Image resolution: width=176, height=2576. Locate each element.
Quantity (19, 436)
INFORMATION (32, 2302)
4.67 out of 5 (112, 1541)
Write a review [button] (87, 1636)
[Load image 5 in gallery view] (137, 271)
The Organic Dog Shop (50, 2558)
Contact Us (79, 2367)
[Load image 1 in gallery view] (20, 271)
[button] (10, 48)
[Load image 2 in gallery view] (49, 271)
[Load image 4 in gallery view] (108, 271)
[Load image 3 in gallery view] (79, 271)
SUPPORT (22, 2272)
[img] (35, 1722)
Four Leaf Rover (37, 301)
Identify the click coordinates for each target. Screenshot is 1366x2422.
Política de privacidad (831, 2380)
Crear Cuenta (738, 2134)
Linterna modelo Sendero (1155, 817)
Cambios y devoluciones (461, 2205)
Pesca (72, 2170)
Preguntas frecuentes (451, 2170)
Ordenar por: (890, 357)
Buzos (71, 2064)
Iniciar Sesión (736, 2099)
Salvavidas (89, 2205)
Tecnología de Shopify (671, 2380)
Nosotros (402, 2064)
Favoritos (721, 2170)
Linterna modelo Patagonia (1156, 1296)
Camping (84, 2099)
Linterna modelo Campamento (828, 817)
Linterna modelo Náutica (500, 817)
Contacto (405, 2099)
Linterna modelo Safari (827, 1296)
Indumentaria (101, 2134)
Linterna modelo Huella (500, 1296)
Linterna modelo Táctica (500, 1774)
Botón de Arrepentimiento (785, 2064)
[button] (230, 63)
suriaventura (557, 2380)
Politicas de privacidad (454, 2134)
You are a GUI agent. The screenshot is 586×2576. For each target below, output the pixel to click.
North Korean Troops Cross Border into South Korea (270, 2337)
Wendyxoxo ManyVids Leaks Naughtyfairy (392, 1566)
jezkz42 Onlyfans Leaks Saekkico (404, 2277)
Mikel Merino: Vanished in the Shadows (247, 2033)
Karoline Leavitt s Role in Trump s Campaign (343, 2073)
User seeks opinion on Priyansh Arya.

——————————

§ Aim of the task
Reproduce word for word the material above, starting with the line that has "Linterna modelo Safari (827, 1296)" and stopping after the line that has "Karoline Leavitt s".

§ Task solution
Linterna modelo Safari (827, 1296)
Indumentaria (101, 2134)
Linterna modelo Huella (500, 1296)
Linterna modelo Táctica (500, 1774)
Botón de Arrepentimiento (785, 2064)
[button] (230, 63)
suriaventura (557, 2380)
Politicas de privacidad (454, 2134)
You are a GUI agent. The screenshot is 586×2576. For each target below, output the pixel to click.
North Korean Troops Cross Border into South Korea (270, 2337)
Wendyxoxo ManyVids Leaks Naughtyfairy (392, 1566)
jezkz42 Onlyfans Leaks Saekkico (404, 2277)
Mikel Merino: Vanished in the Shadows (247, 2033)
Karoline Leavitt s Role in Trump s Campaign (343, 2073)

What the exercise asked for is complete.